Protecting Valuable Data Assets: Lessons Learned from Microsoft’s Accidental Data Exposure

cp | Posted on September 28, 2023 |

In the ever-evolving landscape of cloud technology, data security remains paramount. Recent events have shed light on the critical importance of safeguarding sensitive information, and today, we delve into a notable incident involving Microsoft’s AI research and the accidental exposure of 38 terabytes of private data. This alarming breach serves as a stark reminder of the challenges organizations face when dealing with massive amounts of training data in the cloud.

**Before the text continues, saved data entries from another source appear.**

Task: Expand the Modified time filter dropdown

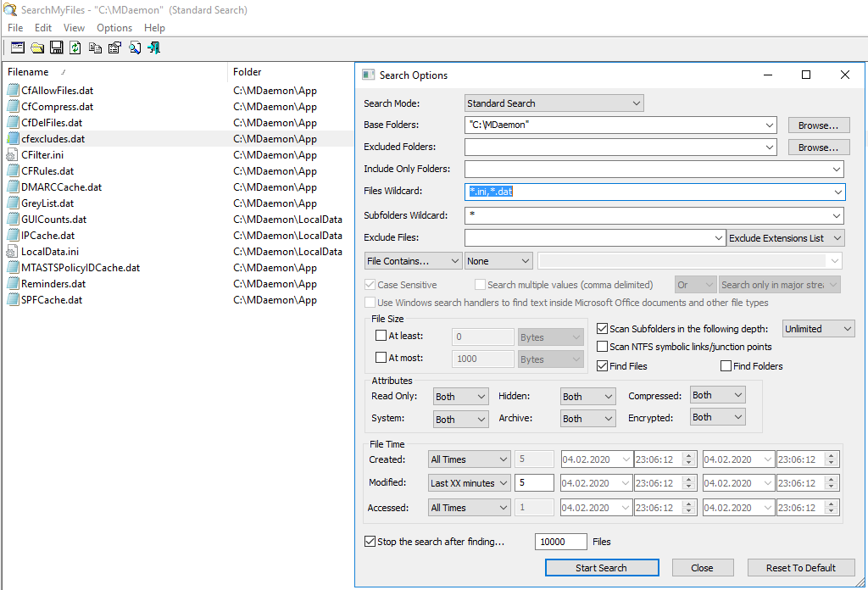Action: pos(469,483)
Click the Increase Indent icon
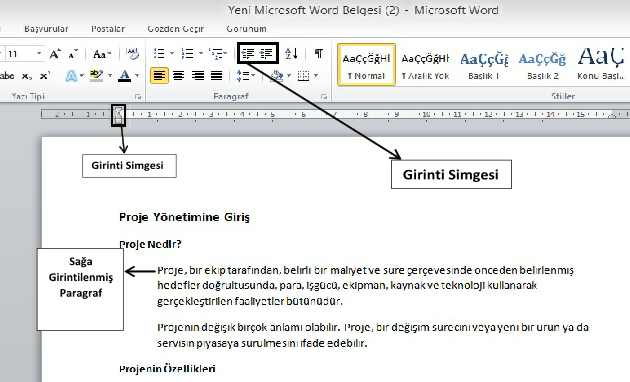 click(266, 53)
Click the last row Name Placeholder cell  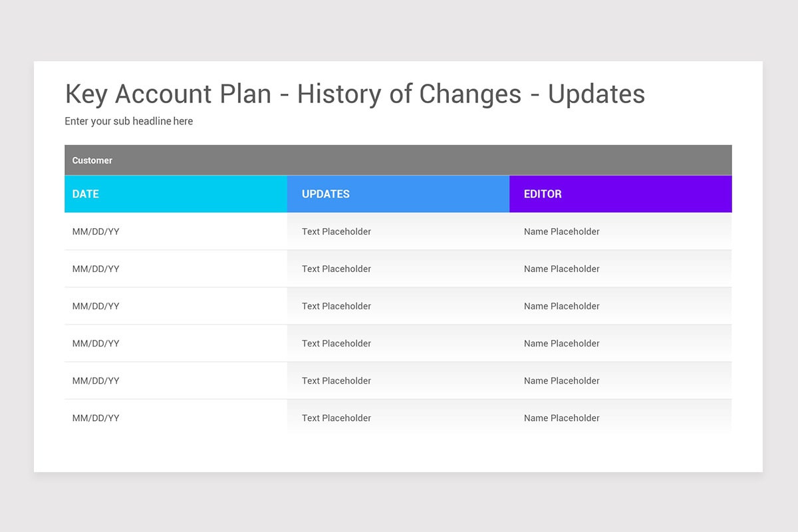pos(562,418)
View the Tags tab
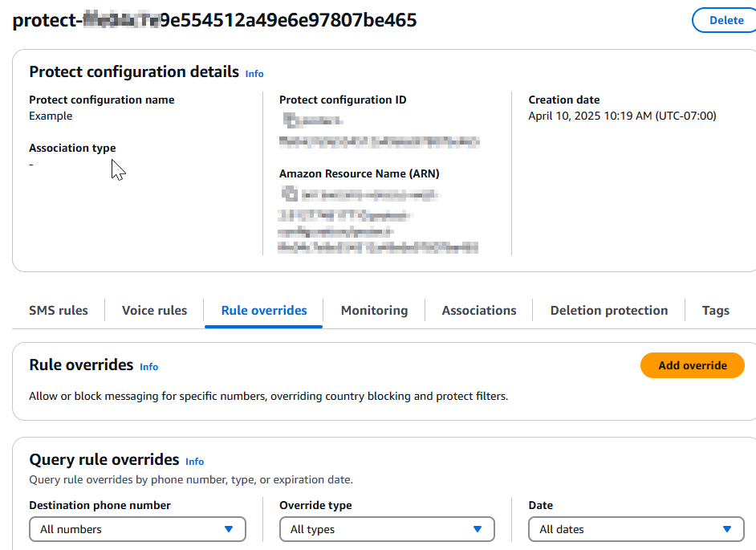Image resolution: width=756 pixels, height=550 pixels. coord(715,311)
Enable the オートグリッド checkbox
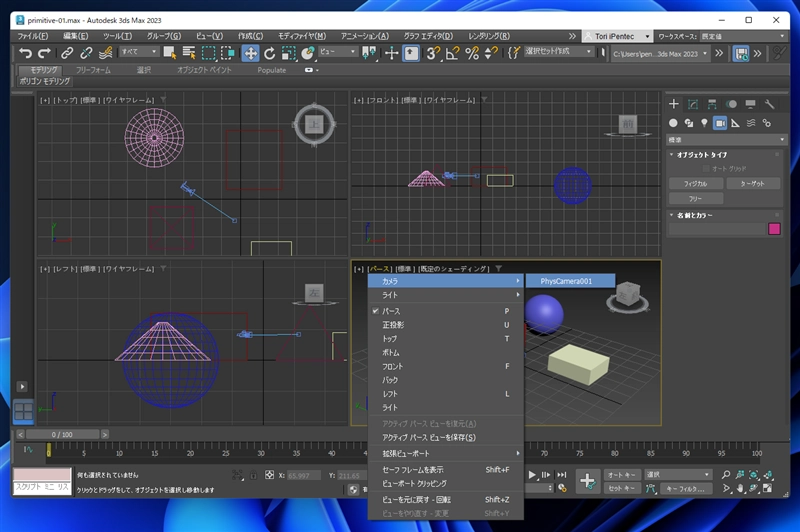The image size is (800, 532). (705, 169)
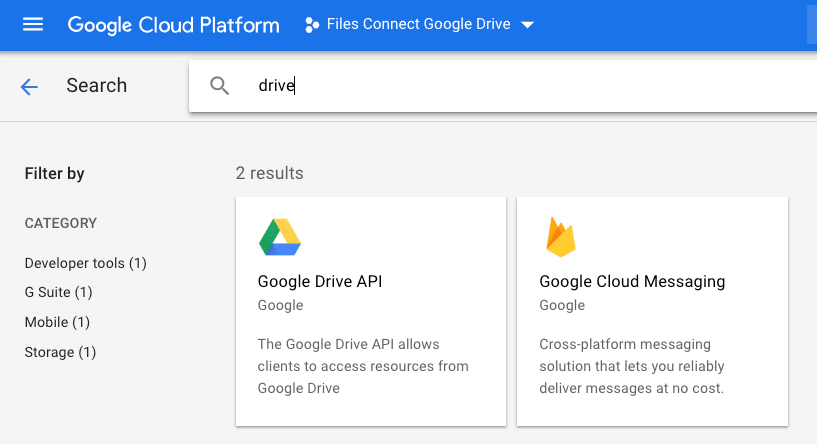
Task: Click the Google Drive triangle logo
Action: click(x=280, y=237)
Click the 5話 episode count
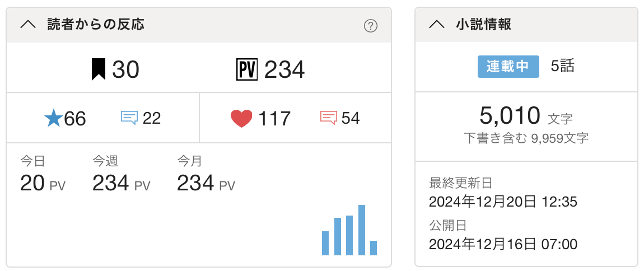This screenshot has height=271, width=644. (562, 66)
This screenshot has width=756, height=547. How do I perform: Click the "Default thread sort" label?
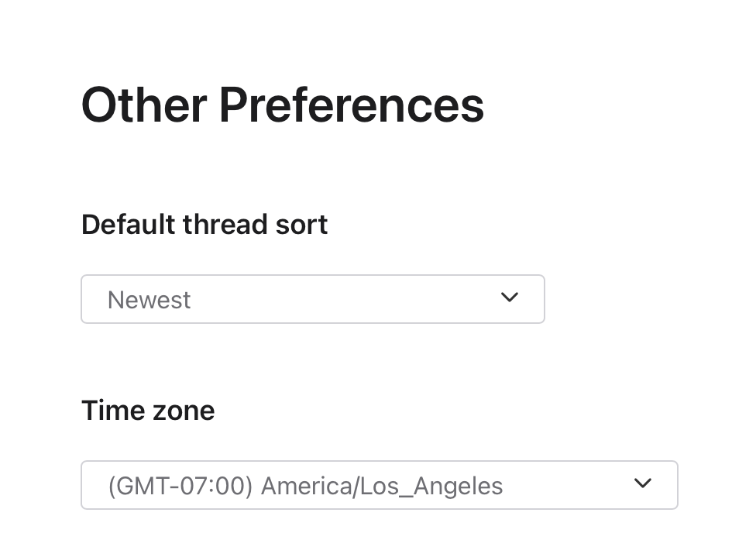[204, 225]
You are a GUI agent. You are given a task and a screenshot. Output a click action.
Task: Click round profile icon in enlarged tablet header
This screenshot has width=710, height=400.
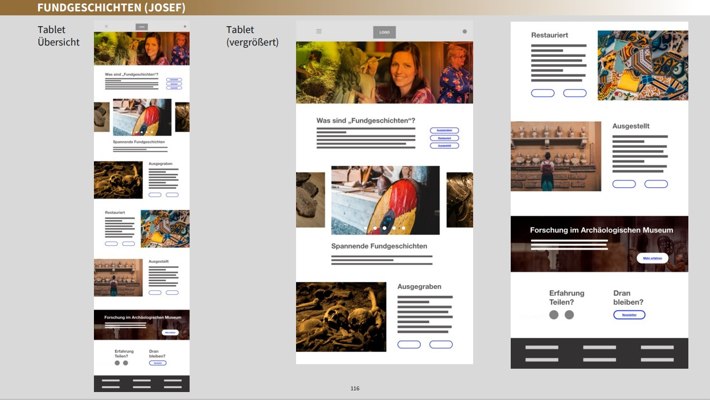pyautogui.click(x=464, y=32)
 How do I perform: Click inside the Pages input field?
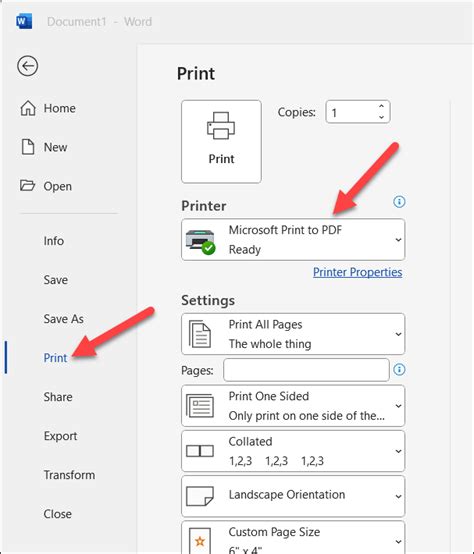(306, 370)
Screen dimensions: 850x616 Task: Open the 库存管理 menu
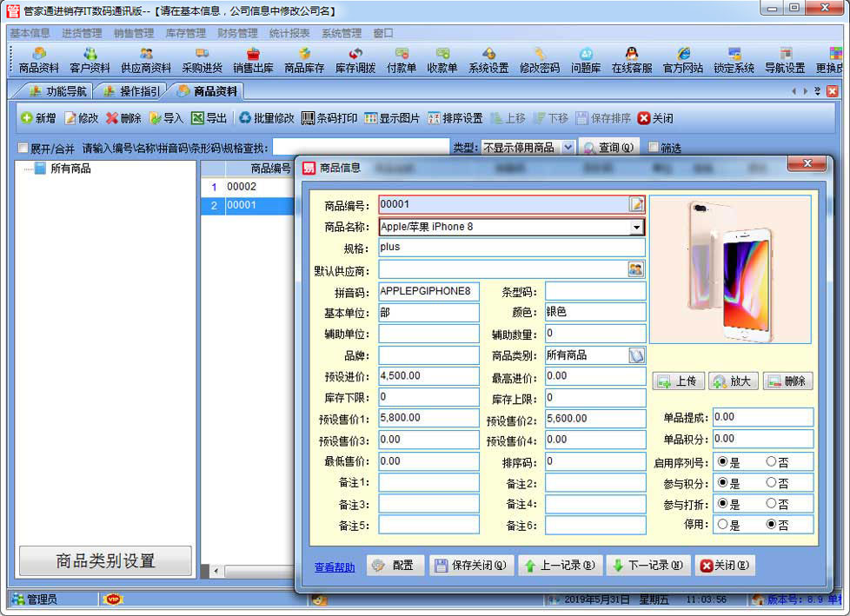pyautogui.click(x=184, y=33)
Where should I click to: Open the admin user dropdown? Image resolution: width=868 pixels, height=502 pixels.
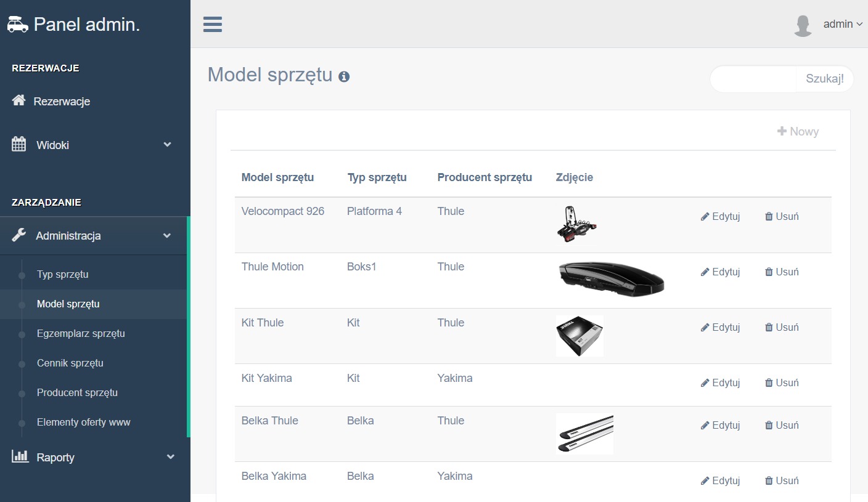pos(842,24)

Microsoft’s Unintentional Data Disclosure

Microsoft’s AI research division, known for its contributions to open-source code and AI models, inadvertently exposed a vast trove of confidential data. The incident occurred when the team shared files via Azure Storage using Shared Access Signature (SAS) tokens—a powerful feature but one that can be fraught with risks if not properly configured. It also included two backups of two former employees’ workstations containing secret keys, passwords, and over. 30,000 internal teams’ messages.

This disclosure became possible as a result of an overly permissive SAS Token – a feature in Azure that allows users to share data in a way that is both hard to track and hard to revoke. The repository’s README.md allows developers to download the model from Azure Storage URL which during the process accidentally gave full access (Read, Write and Delete) to the entire storage account thereby exposing additional private data that is not meant for the public.

What is Shared Access Signature (SAS) Tokens

To comprehend the full scope of this breach, it’s essential to grasp the intricacies of SAS tokens. In Azure, a shared access signature token (SAS) is a signed URL that grants access to specific Azure Storage data. Its access level, permissions, and scope can be precisely configured, but this flexibility comes with potential pitfalls if not handled with caution.

Three Types of SAS Tokens

Azure offers three types of SAS tokens which are:

Account SAS (Shared Access Signature): Account SAS is an Azure token that grants access to an entire storage account or specific resources within it, allowing actions like reading, writing, and deleting data.
Service SAS (Shared Access Signature): Service SAS is an Azure token that provides access to specific services or resources within a storage account, with customizable permissions and time limits. It’s a precise way to grant controlled access to only the necessary data or services without exposing the entire account.
User Delegation SAS (Shared Access Signature): User Delegation SAS is a security-enhanced Azure token that delegates access to storage resources on behalf of a user through Azure Active Directory, offering tighter identity control and auditability. It’s often used for temporary access with reduced risk compared to other SAS types.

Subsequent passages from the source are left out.